A file manifest should be created for each born-digital accession at the point of accessioning. After an accession is copied into the Libraries' storage systems, use technical-appraisal-logs.py to generate an initial file manifest of all the files and their checksum information.

The current workflow also generates fixity information using bagit.py. This creates a "bag" for each accession with an MD5 manifest text file inside that is quick and easy to validate using bagit's command line program.

Below are instructions for creating and validating bags, as well as instructions for validating fixity information from checksum manifests created by other utilities.

Bagging

This workflow uses bagit.py, a Python module and command line utility with installation instructions on the Library of Congress's bagit-python GitHub page.

bagit.py turns a directory into a "bag" that includes a file (manifest-md5.txt) with the MD5 and path for every file.
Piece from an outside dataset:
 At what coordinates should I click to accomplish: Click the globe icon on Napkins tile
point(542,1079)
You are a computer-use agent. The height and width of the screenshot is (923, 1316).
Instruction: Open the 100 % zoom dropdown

To validate a bag, bagit.py compares each file's current MD5 with the information in the manifest and will return "bag invalid" if there are any changes.

All the files for an accession should be put in a single bag named with the accession number.

Bagit Instructions:

1. Make the bag

$ bagit.py --md5 /path/to/accession/folder

Record this step in the preservation log.

2. Rename the bag directory

Append "_bag" to the end of the accession folder name (e.g., harg-ms-281_2017-01-er_bag).

3. Validate the bag

$ bagit.py --validate /path/to/accession/folder_bag

Record the results of this step in the preservation log.

4. Save the manifest

Save a copy of the bag manifest (manifest-md5.txt) outside the bag with the other preservation documentation.

Verifying fixity from checksum manifests

For bagged accessions:

Fixity can be validated using a simple command line command.

$ bagit.py --validate /path/to/accession/folder_bag

For accessions with other kinds of checksum manifests:

Several older accessions have checksum manifests that were generated using the file cataloging utility Karen's Directory Printer. The UGA Libraries GitHub has a set of Python scripts that can parse and validate fixity from the MD5 checksums in these manifests.